Cyber-physical systems are computer systems comprised of control software, sensors and hardware that continuously interact with the physical environment.

It is crucial that these systems function reliably. Faulty behavior can have potentially disastrous consequences, including loss of human lives.

Prabhu’s CAREER project, titled “Designing Robust Cyber-Physical Systems: Logics, Automata, Optimization, and Heuristic Methods”, aims to tackle this problem by developing algorithms and tools, underpinned by formal methods-based techniques, for requirement specification, testing and analysis.

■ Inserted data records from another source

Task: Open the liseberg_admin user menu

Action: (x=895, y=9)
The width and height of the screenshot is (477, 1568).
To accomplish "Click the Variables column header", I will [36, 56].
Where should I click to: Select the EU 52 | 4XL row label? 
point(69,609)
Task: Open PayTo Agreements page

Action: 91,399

This research will produce robust theories for CPS. “CPS is a relatively new area,” said Prabhu. “As computers become more powerful, it allows us to do more scalable analysis for more complex systems.” This award will help Prabhu’s research group develop logical specification formalisms for specifying nuanced engineering requirements. The group will then develop tools for automated testing and monitoring of CPS that use these specification formalisms.

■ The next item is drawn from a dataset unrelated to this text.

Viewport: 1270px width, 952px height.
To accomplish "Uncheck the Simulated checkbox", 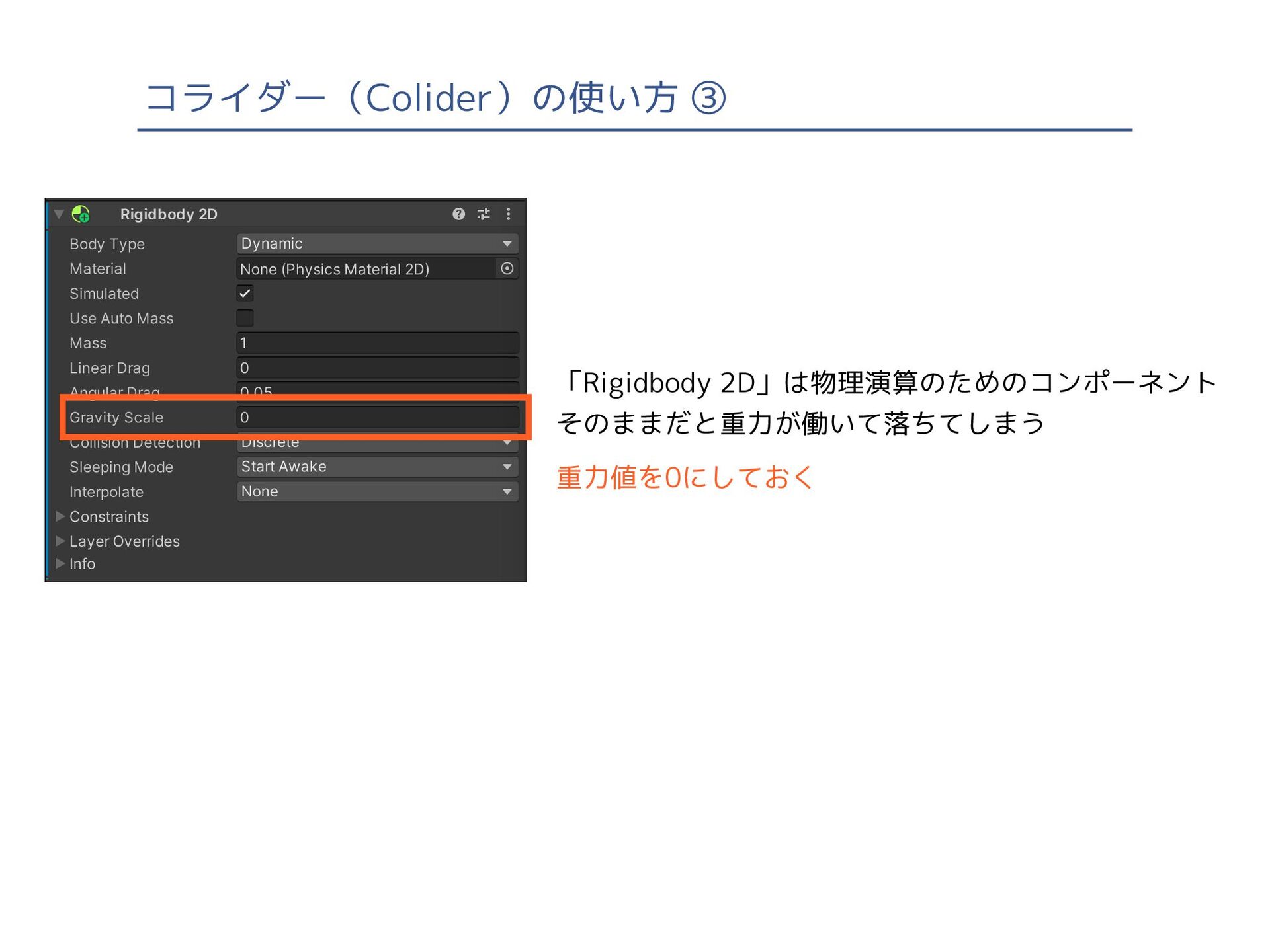I will click(245, 294).
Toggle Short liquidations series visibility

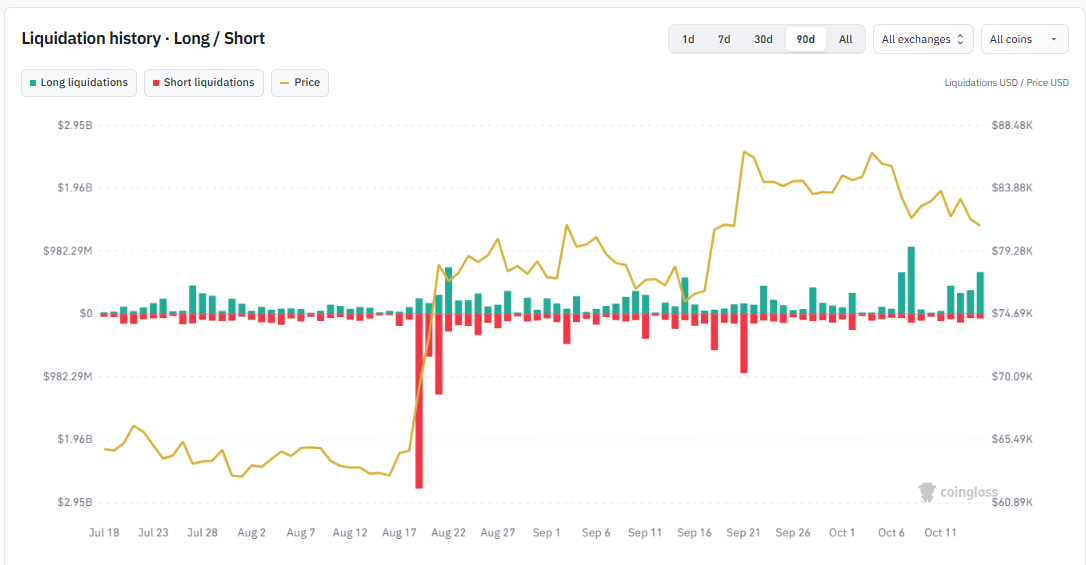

The new tools and techniques will facilitate the development of dependable, next-generation cyber-physical systems.

Prabhu is also passionate about facilitating critical thinking in students. The education component of his project will focus on revamping undergraduate and graduate courses to rigorously train students on critical analysis techniques like logic, algorithmic reasoning, computing theory and CPS foundations. Because these core skills have broad utility across several research areas and disciplines, the courses will be made accessible to both computer science and non-computer science majors.

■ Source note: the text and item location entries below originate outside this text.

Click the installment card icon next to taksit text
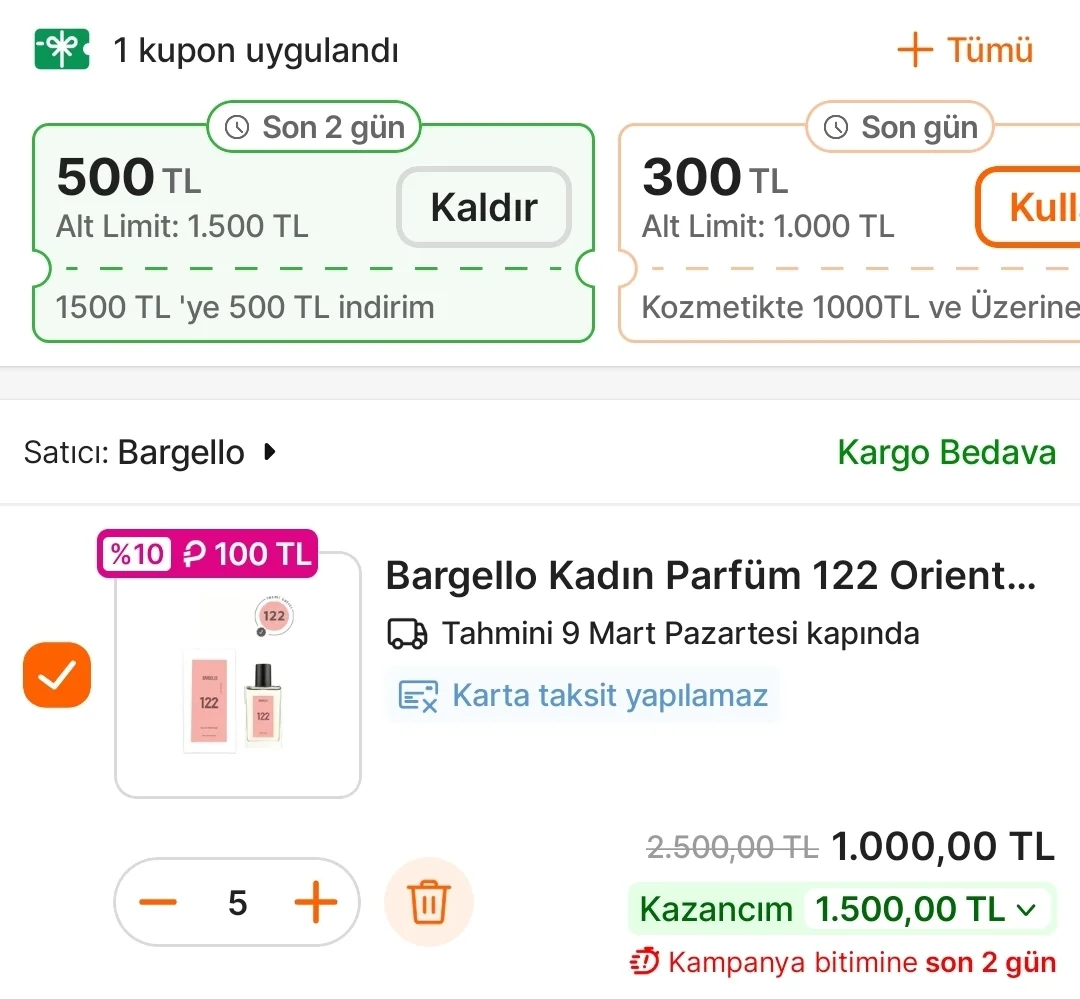The height and width of the screenshot is (999, 1080). pyautogui.click(x=418, y=694)
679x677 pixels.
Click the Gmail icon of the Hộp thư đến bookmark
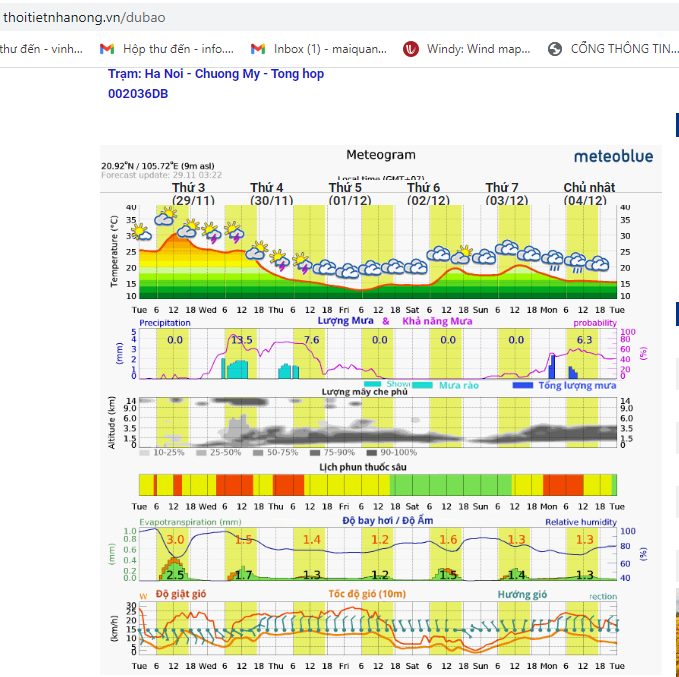click(x=107, y=48)
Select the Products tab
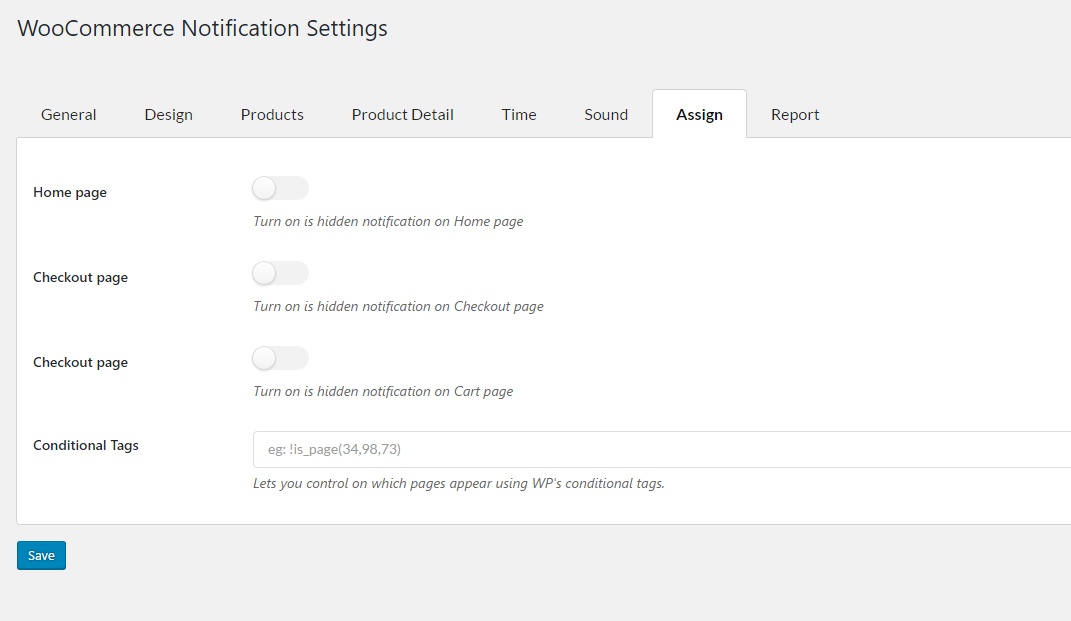This screenshot has width=1071, height=621. pyautogui.click(x=271, y=114)
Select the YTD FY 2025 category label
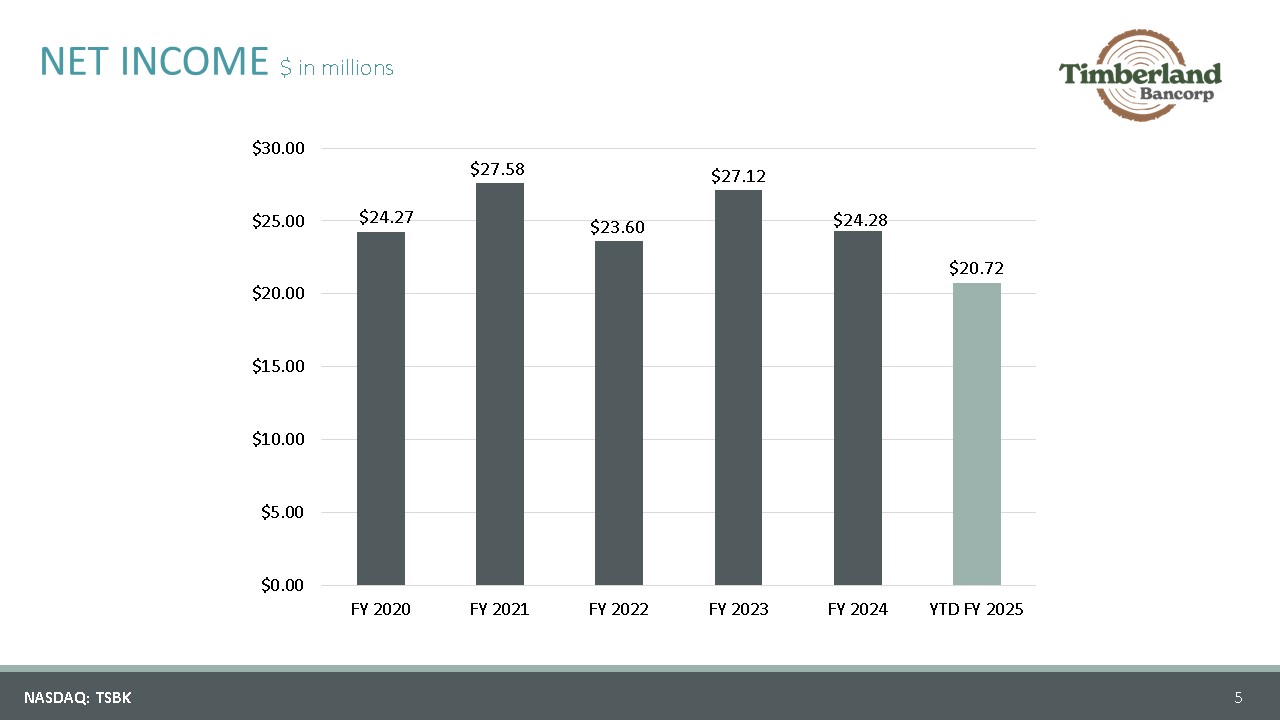The width and height of the screenshot is (1280, 720). click(x=977, y=609)
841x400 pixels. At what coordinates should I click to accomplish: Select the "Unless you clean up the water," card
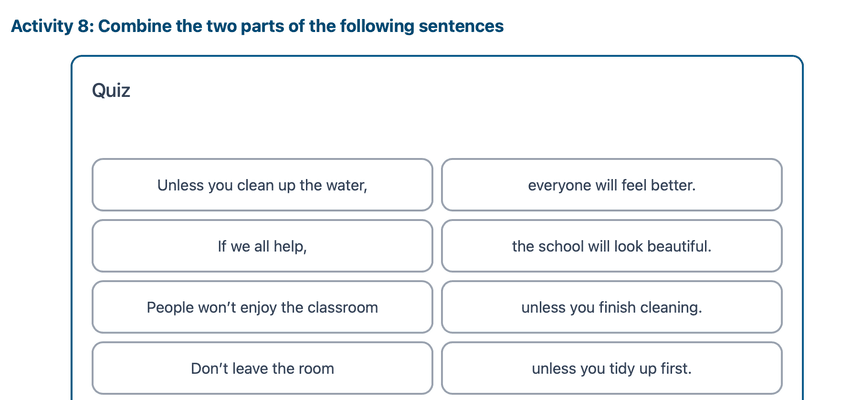pos(262,185)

“Just like gyms aren’t only for Olympic athletes, theoretical training isn’t only for mathematicians,” Prabhu said. “Theory can be made accessible to, and benefit, people of all backgrounds.”

In addition to course updates, the award will help fund undergraduate research internships in CPS. Prabhu is excited about sharing his research area with students. “These closely mentored internships will augment the coursework and involve undergraduates at the forefront of CPS research,” he said.